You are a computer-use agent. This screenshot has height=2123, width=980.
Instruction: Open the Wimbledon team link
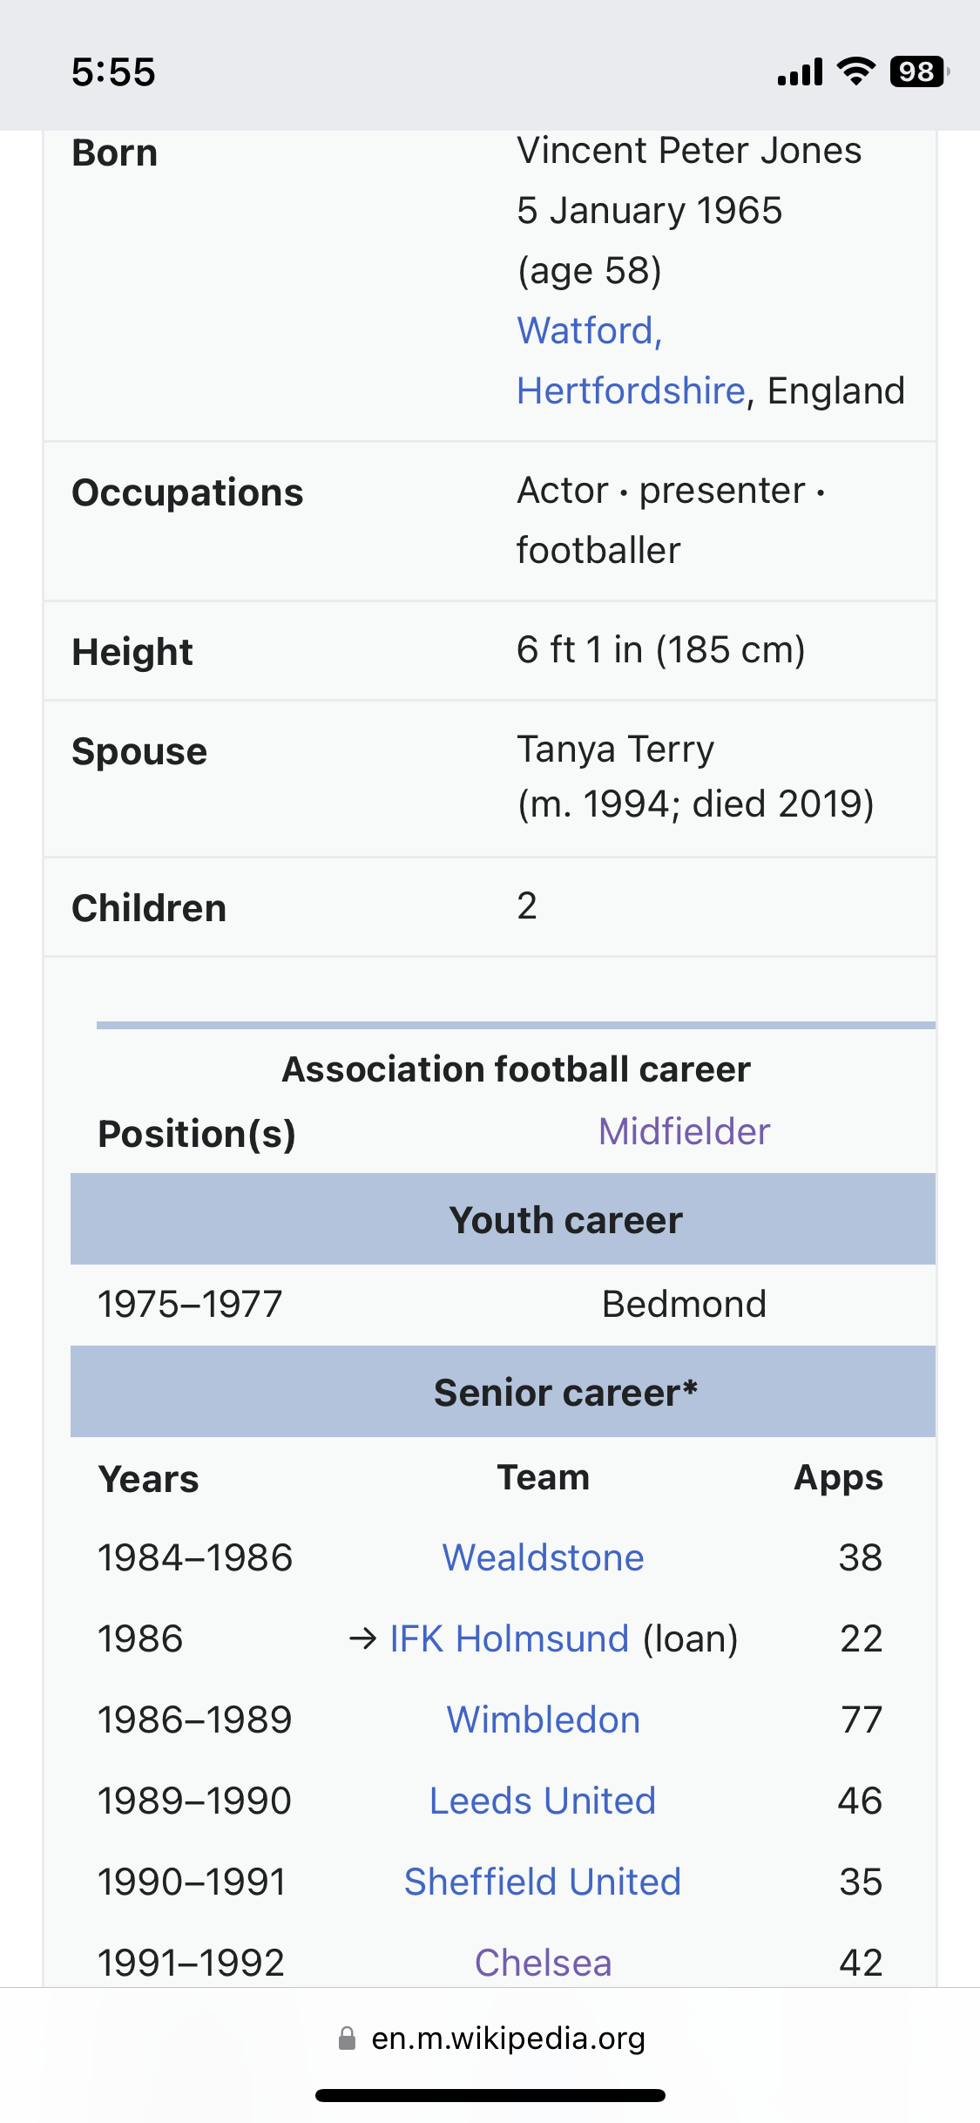tap(544, 1719)
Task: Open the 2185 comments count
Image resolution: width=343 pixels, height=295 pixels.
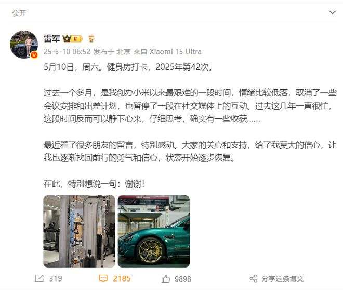Action: click(x=122, y=278)
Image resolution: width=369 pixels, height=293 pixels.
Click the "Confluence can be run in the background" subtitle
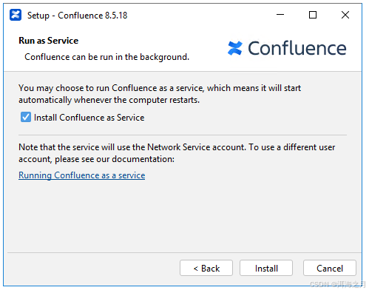pyautogui.click(x=106, y=57)
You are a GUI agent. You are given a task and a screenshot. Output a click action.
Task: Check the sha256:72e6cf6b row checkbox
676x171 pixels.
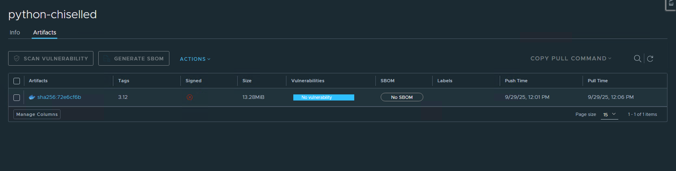[17, 98]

══════════

Retype the records in full. Do not carry over the images.

## Your solution:
You are a computer-use agent. This screenshot has height=2123, width=980.
Instruction: Open the Wimbledon team link
tap(544, 1719)
Task: Open the 2185 comments count
Image resolution: width=343 pixels, height=295 pixels.
Action: click(x=122, y=278)
Image resolution: width=369 pixels, height=293 pixels.
Click the "Confluence can be run in the background" subtitle
pyautogui.click(x=106, y=57)
You are a GUI agent. You are given a task and a screenshot. Output a click action.
Task: Check the sha256:72e6cf6b row checkbox
676x171 pixels.
[17, 98]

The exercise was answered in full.